Frontline photographer: David Ryder has documented the pandemic since the first U.S. case



David Ryder, ’06, ’11, has become one of the major photographers of our pandemic year, capturing images of the outbreak and response, of political upheaval and of race and equity activism.

David Ryder

His images—set in the Pacific Northwest—have been seen around the world. He was one of the first to shoot the sites of the outbreaks. He also covered travelers stranded at the airport, the presidential race and political fallout, the detention of undocumented immigrants, health care workers coping with the pandemic inside hospitals and out in the streets, last summer’s protests of the killing of George Floyd at the hands of police—and the looting aftermath, and the Capitol Hill Autonomous Zone, to name a few. He captured conflict and protest as well as quiet, human moments of care and grief.

For his work documenting the tumultuous year, Ryder was recently recognized as UW Bothell’s Alumni of the Year recipient.

One of the most iconic images of the year is the Time magazine cover of a mother and daughter at the Life Care Center in Kirkland, the nursing home that became site of the first U.S. outbreak, that Ryder shot in March 2020.

Time magazine featured Ryder’s photo on its cover.

“It was a little bit of luck and a wild, last-minute thing that came together,” he says. The morning Time called, David was working on a long-range assignment at the facility for Reuters, an international news organization. He turned the project down at first, but then the Reuters editor agreed Ryder could take on the cover shoot.

Ryder describes taking the picture as kind of a guerilla event. The public was prohibited from coming with 100 feet of the facility, so Ryder had to shoot from the sidewalk with a 400-millimeter lens. With the help of a phone and the family, he was able to pull it off. On the day of the shoot, Judie Shape and her daughter Lori Spencer were perched on either side of a window at the center. Spencer’s husband Michael was nearby holding Ryder’s light and a phone for relaying Ryder’s requests to mother and daughter. The shoot that took about 15 to 20 minutes ended up being one of Time’s covers of the year for 2020.

Here are some of Ryder’s images from the year:

Nurse Theresa Malijan administers a test for coronavirus disease (COVID-19) to a patient at a drive-through testing site in a parking lot at the University of Washington’s Northwest Outpatient Medical Center on March 18, 2020.

André Mattus, a patient care technician in the emergency department that works as a “dofficer” to help colleagues safely doff their personal protective equipment, poses for a portrait at the University of Washington Medical Center.

Lori Spencer talks on the phone through a window with her mother, Judie Shape at the Life Care Center of Kirkland on March 8, 2020.

A member of a cleaning crew waits while her mask is cleaned upon leaving the Life Care Center of Kirkland on March 12, 2020.

Landi Tillis, a nurse on the acute care resource team that cares for COVID-19 patients, poses for a portrait at the University of Washington Medical Center.

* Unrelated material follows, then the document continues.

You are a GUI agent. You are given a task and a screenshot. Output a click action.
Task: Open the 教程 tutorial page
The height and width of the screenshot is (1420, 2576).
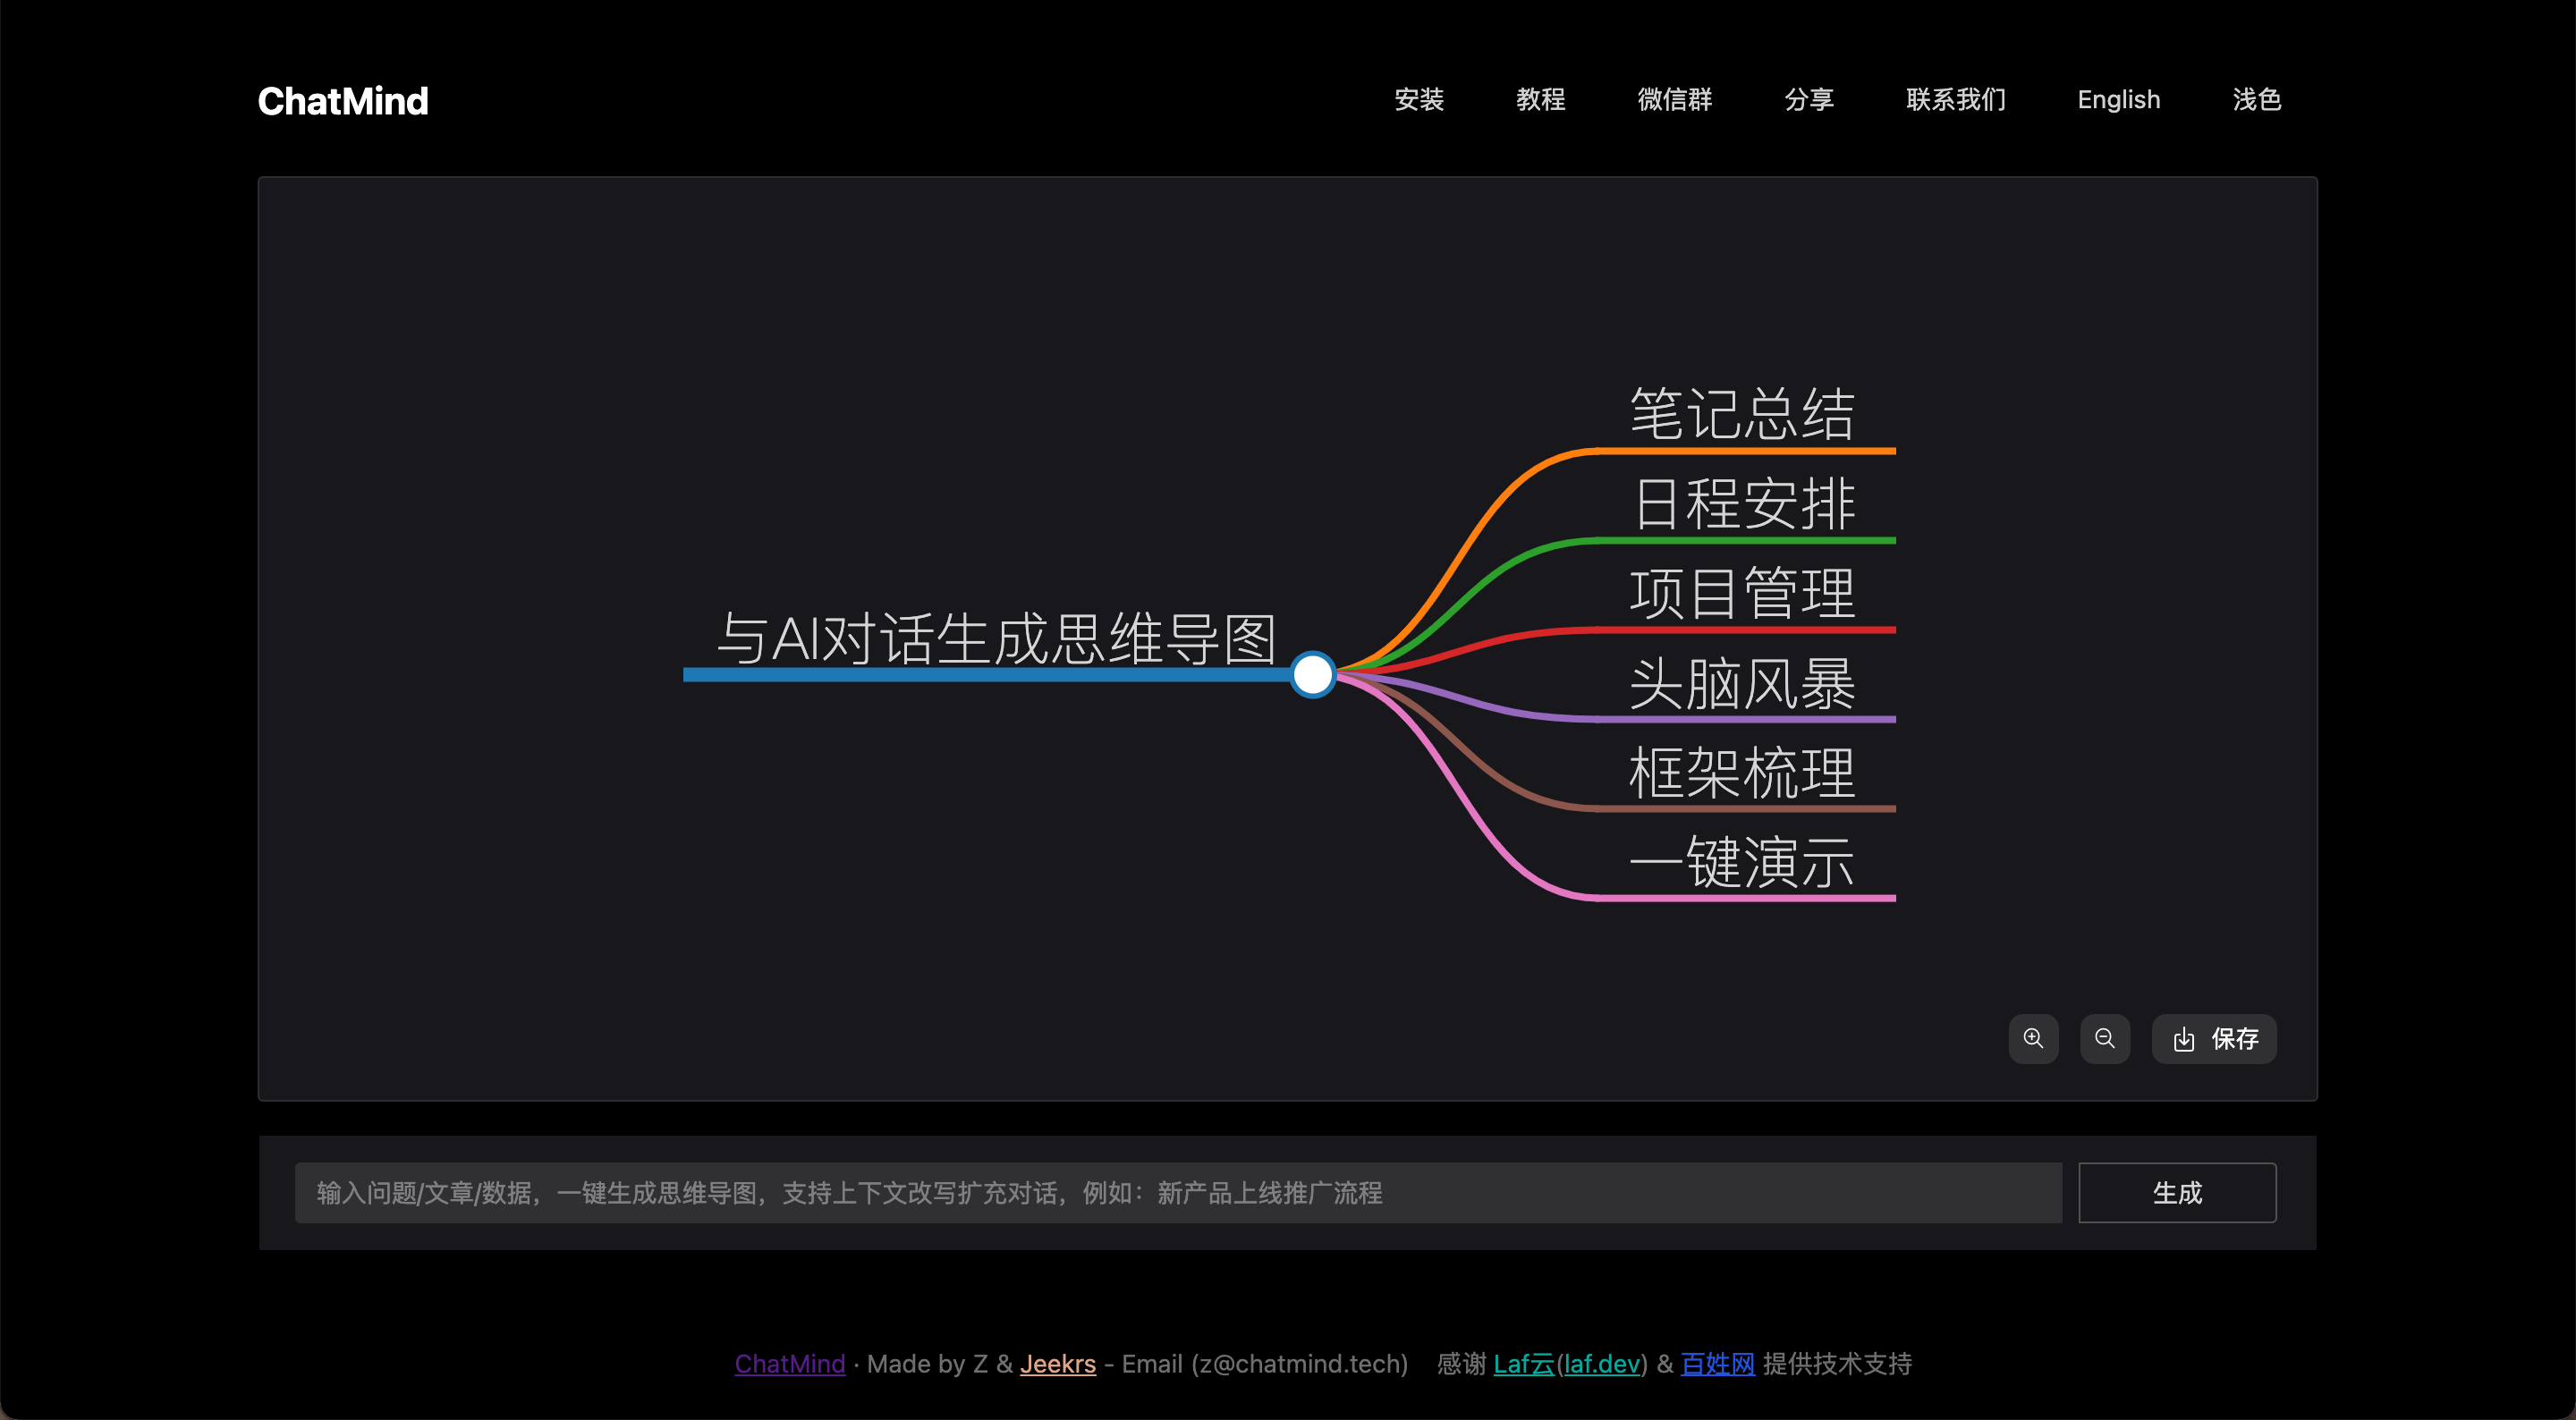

An aerial view is shown of a street mural in the Capitol Hill Autonomous Zone, surrounding the Seattle Police Department’s East Precinct in June 2020. The precinct was abandoned by police after violent clashes between police and Black Lives Matter protesters in the wake of the death of George Floyd.

People gather near an art installation resembling Jimi Hendrix at Jimi Hendrix Park during the Juneteenth Freedom March and Celebration. Thousands of Seattleites showed up to celebrate the Juneteenth holiday, which started with a march and culminated with an event featuring speeches, entertainment, a celebration of Black graduates, and more.

People demonstrate outside of a police precinct in protest of the death of George Floyd. The peaceful protest lasted for hours throughout the day and late into the night.

Pictured at top (clockwise from top left): Polysomnographic technician Teresa Bryant and nurse Mackenzie Gray pose for portraits at Harborview Medical Center; Judie Shape, 81, who had been diagnosed with COVID-19 and was a resident at Life Care Center of Kirkland, photographed on March 26, 2020; nurse Leah Silver cares for a COVID-19 patient in the COVID ICU at the University of Washington Medical Center; people demonstrate outside of a police precinct in protest of the death of George Floyd; and spray paint on the street welcomes visitors to the Capitol Hill Autonomous Zone, surrounding the Seattle Police Department’s East Precinct.